Metals. An Ethos Easy Advanced Microwave Digestion System equipped with an SK15 rotor (Milestone S.r.l., Sorisole, Italy) was employed for mineralization. About 0.4 g of each freeze-dried sample was weighed in a tetrafluoro-methoxyl vessel and supplemented with 9 mL of HNO3 (69%, Suprapur®, Merck, Darmstadt, Germany) and 1 mL of H2O2 (30%, Carlo Erba Reagents, Milan, Italy). The microwave program was 15 min at 200 °C with a 15-min holding time at a maximum power of 1800 W. Subsequently, mineralized samples were filtered (ashless filters, Whatman 589/2) into a 50 mL volumetric flask and filled with ultrapure water (MilliQ®, Merck KGaA, Darmstadt, Germany) to the mark.

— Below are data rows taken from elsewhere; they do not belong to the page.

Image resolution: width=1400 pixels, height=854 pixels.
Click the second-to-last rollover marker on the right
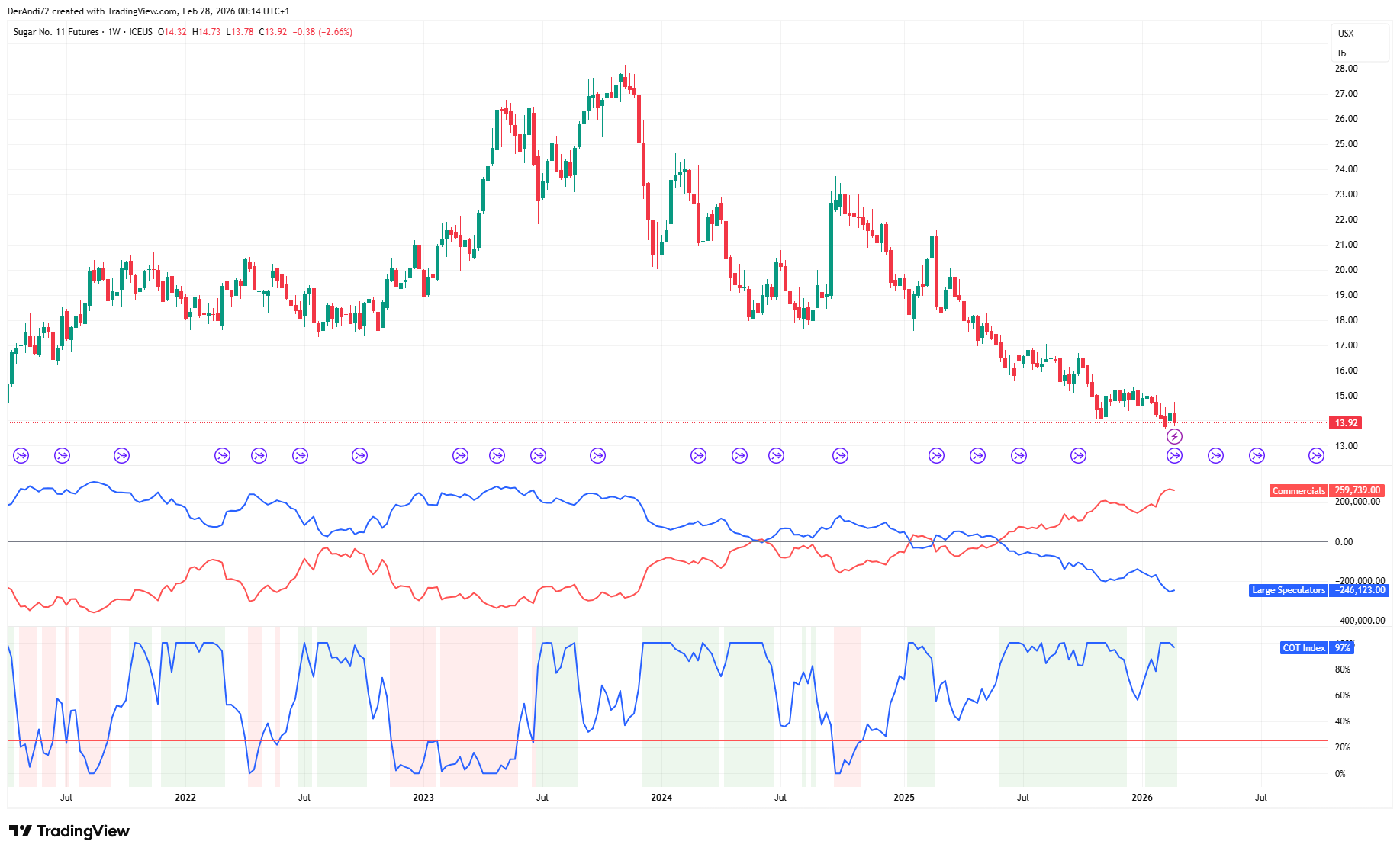(x=1257, y=456)
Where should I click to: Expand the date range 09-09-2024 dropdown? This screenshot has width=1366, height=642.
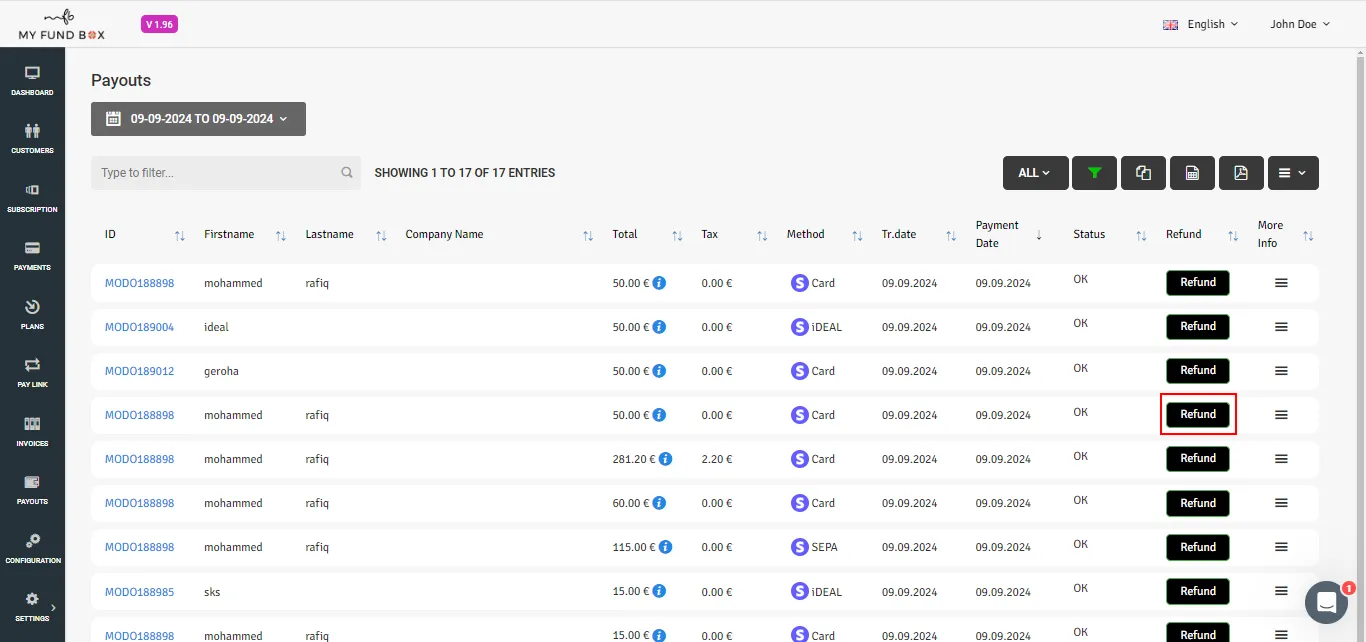pyautogui.click(x=198, y=119)
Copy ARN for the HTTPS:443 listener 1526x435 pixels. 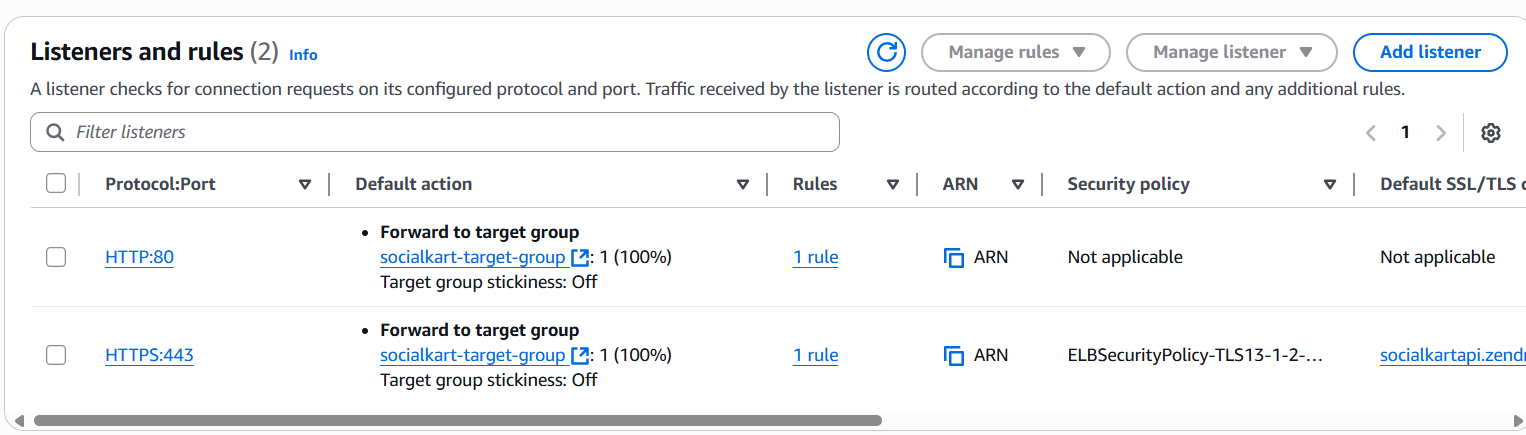pyautogui.click(x=954, y=356)
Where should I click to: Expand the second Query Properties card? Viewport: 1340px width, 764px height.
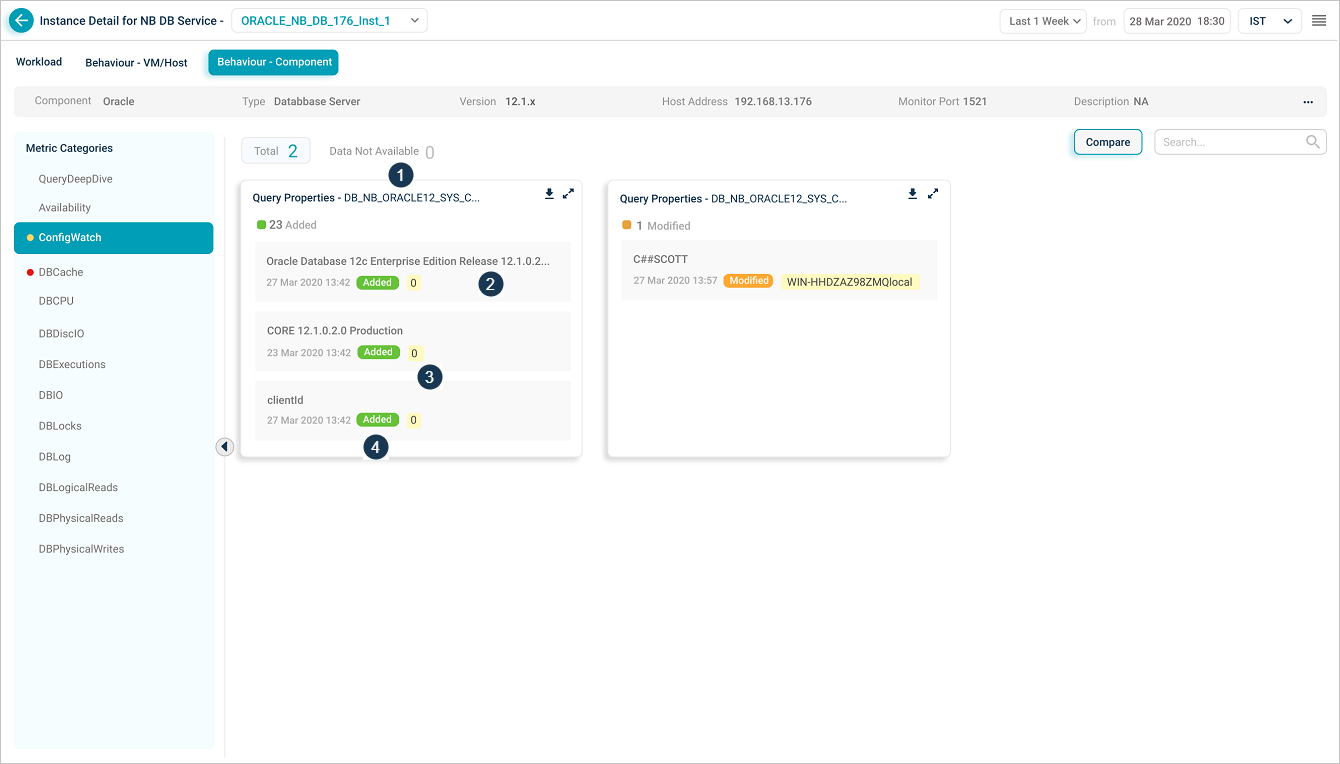tap(933, 194)
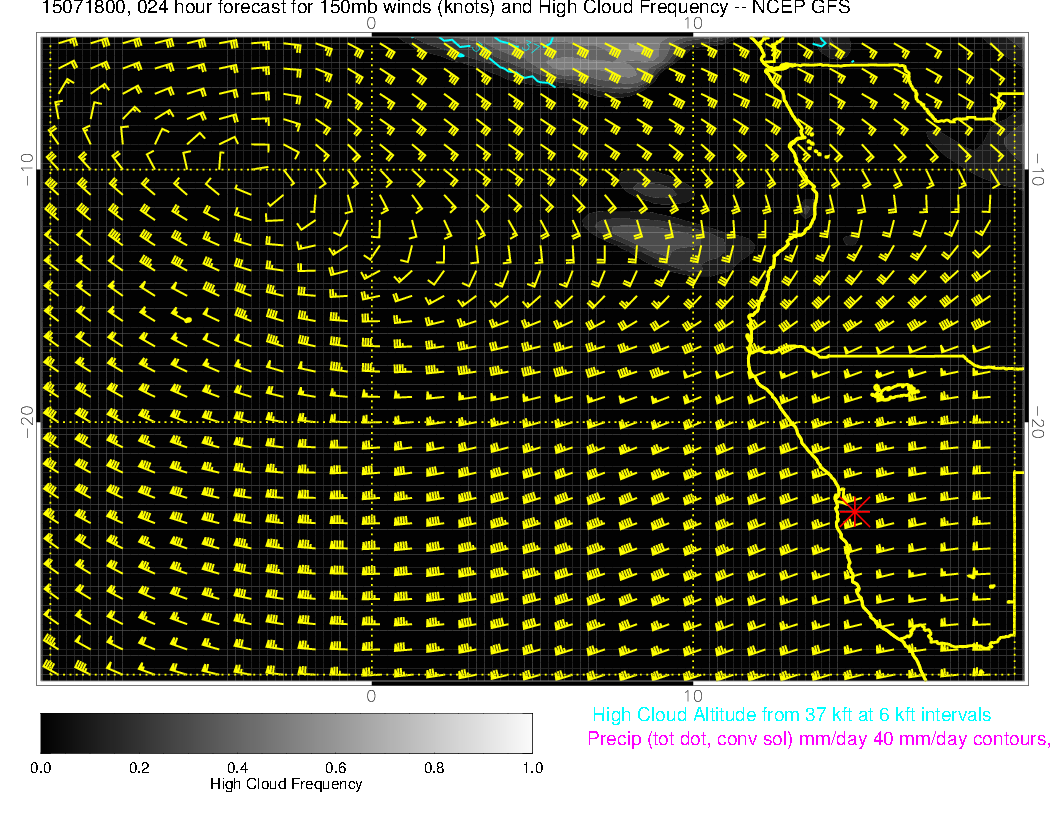Click the 0.8 tick label on colorbar
Image resolution: width=1056 pixels, height=816 pixels.
(434, 768)
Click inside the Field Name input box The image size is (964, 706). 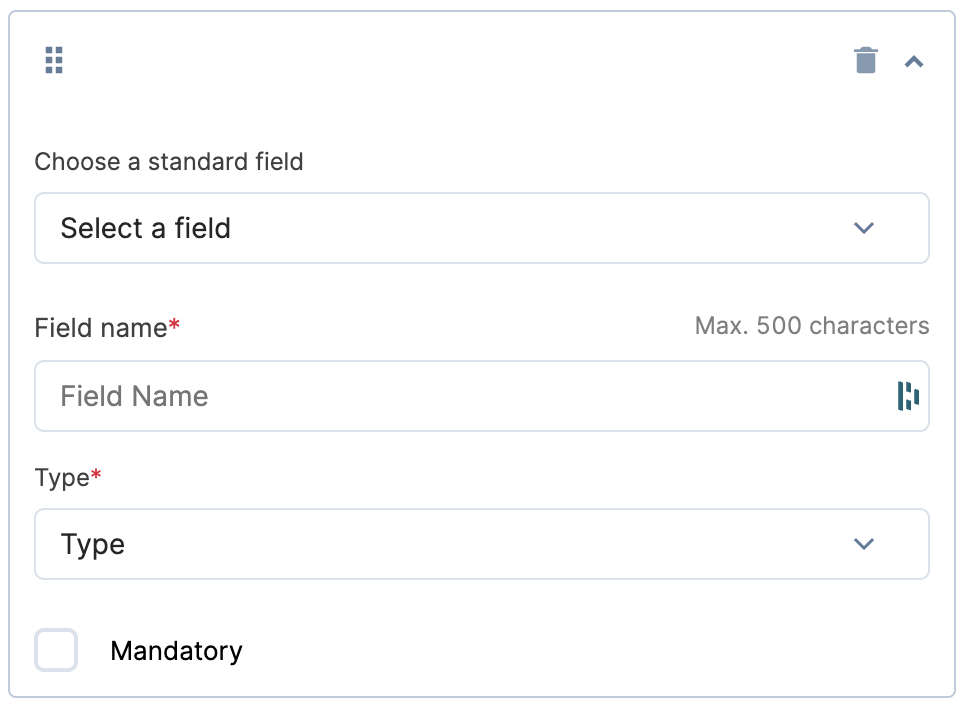click(x=400, y=396)
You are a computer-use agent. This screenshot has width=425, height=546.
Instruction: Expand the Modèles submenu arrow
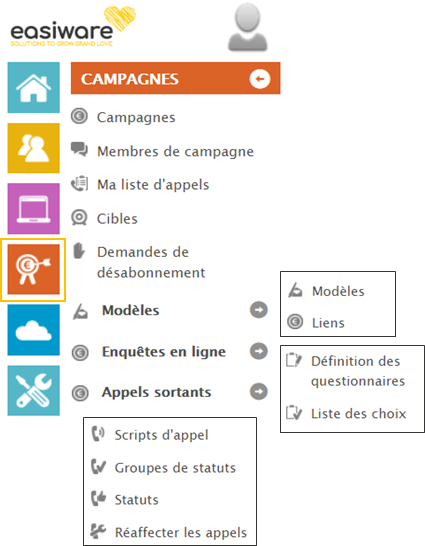(x=259, y=310)
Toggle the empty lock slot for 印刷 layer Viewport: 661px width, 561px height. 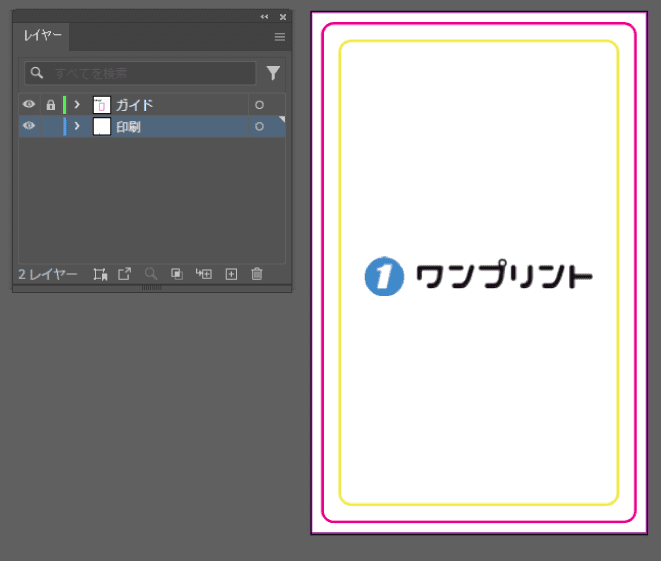pos(50,126)
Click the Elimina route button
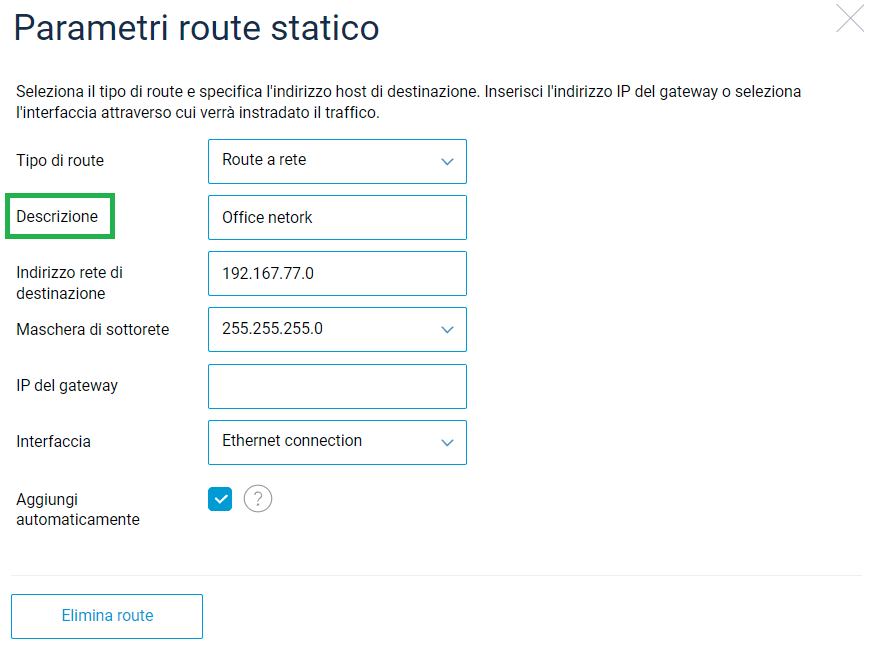The height and width of the screenshot is (654, 870). pyautogui.click(x=107, y=616)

An 8800 Inductively Coupled Plasma Triple Quadrupole Mass Spectrometer (ICP-MS, Agilent Technologies Inc., Santa Clara, CA, USA) was employed to quantify the following trace elements: arsenic, barium, cadmium, cobalt, chromium, iron, manganese, lead, tin, strontium, and vanadium. The ICP-MS was equipped with a Micro-Mist glass concentric nebulizer, a Peltier cooled double-pass Scott-type spray chamber, and Ni cones; the instruments’ acquisition parameters were 1550 W of RF power, an 8.0 mm sampling depth, 15 L/min of plasma gas, and 1.03 L/min of carrier gas, with the spray chamber temperature set to 2 °C; the isotopes measured were 75As, 137Ba, 111Cd, 59Co, 52Cr, 56Fe, 55Mn, 208Pb, 118Sn, 88Sr, and 51V, and the signals were collected using a single-quad scan in No Gas mode, He mode, and He-He mode with 0, 4.5, and 10 mL/min flows of collision cells, respectively. The integration time was 0.1s for each mass value, and data acquisition was fixed at 3 replicates and 100 sweeps for replicates. The samples were diluted by at least a 1:10 ratio with 1% HNO3 and 0.5% HCl (37%, Superpure, Carlo Erba Reagents, Milan, Italy) in ultrapure water. A multielement standard solution for ICP (Merck, Darmstadt, Germany) was used to prepare the calibration curves.

An Optima 3100 XL inductively coupled plasma optical emission spectrometer (ICP-OES, Perkin-Elmer Inc., Shelton, CN, USA) was employed to quantify the following elements: aluminum (308.215 nm), calcium (315.887 nm), magnesium (279.077 nm), phosphorus (214.914 nm), selenium (196.026 nm), and zinc (213.857 nm), reported with analytical lines for quantitative determination. The ICP-OES was equipped with an axial torch, a segmented array charge-coupled device (SCD) detector, and a Babington-type nebulizer with a cyclonic spray chamber for sample introduction; the work conditions of plasma were an RF power of 1.40 kW, a 15 L/min flow rate, and 0.5 L/min for auxiliary gas; the flow rate of the nebulizer gas was 0.65 L/min. Multielement and P standard solutions applied at 1000 mg/L (Carlo Erba Reagents S.r.l., Milan, Italy) were used to prepare the calibration curves [73].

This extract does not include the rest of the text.